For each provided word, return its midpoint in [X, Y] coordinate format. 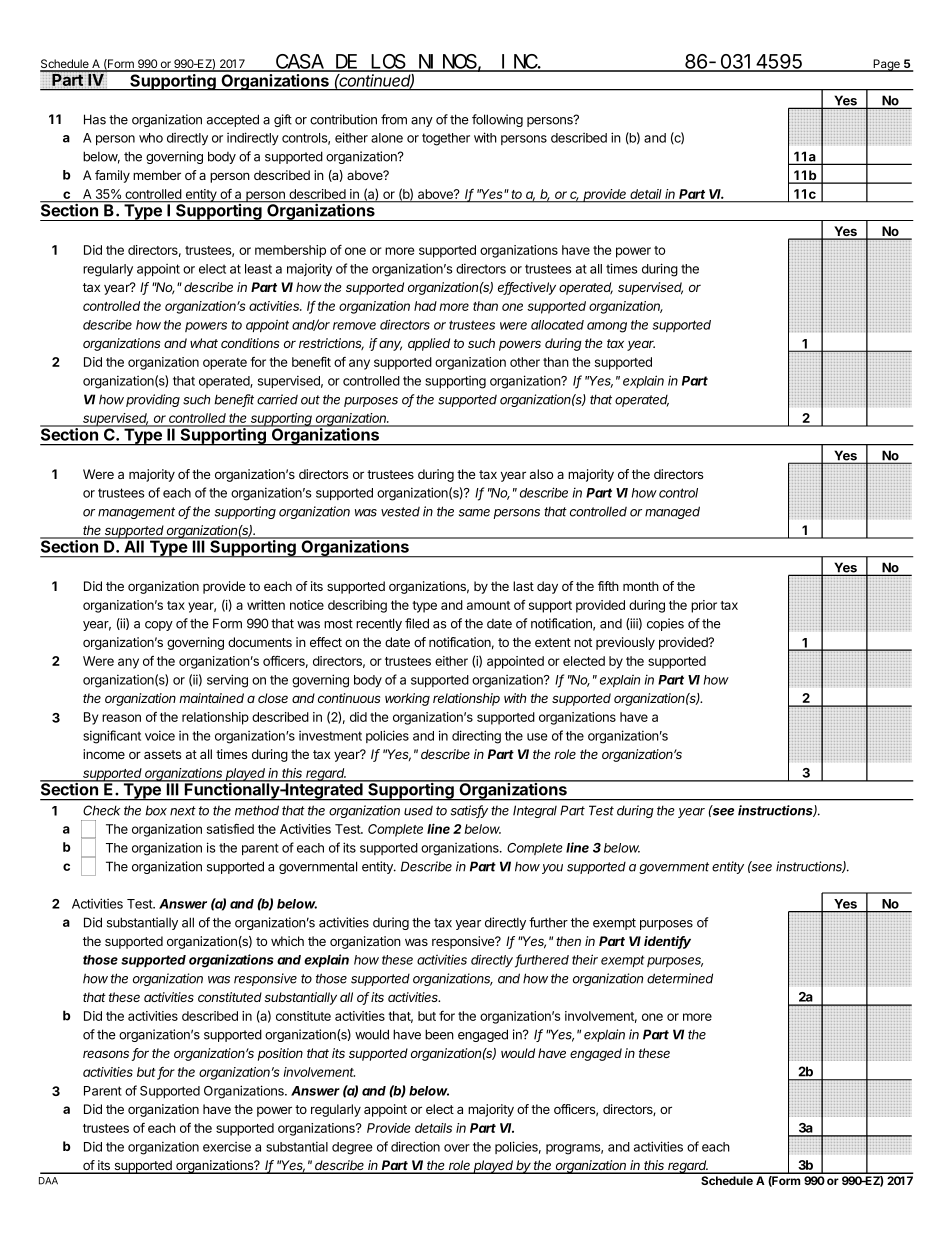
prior [704, 606]
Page [886, 65]
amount [488, 605]
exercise [227, 1147]
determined [680, 978]
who [151, 138]
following [497, 120]
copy [159, 626]
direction [415, 1146]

☆ ☆ ☆ ☆

WHAT YOU WILL DO → Rescale the data starting at the line with "exercise [227, 1147]" and ending at the last line of the data, both included. Rewrite each of those lines in full, keeping its word unchanged, and multiply both coordinates by 1.1, rounding to whole numbers with halves rounded up.

CORRECT ANSWER →
exercise [250, 1262]
determined [748, 1076]
who [166, 152]
following [547, 132]
copy [175, 689]
direction [457, 1261]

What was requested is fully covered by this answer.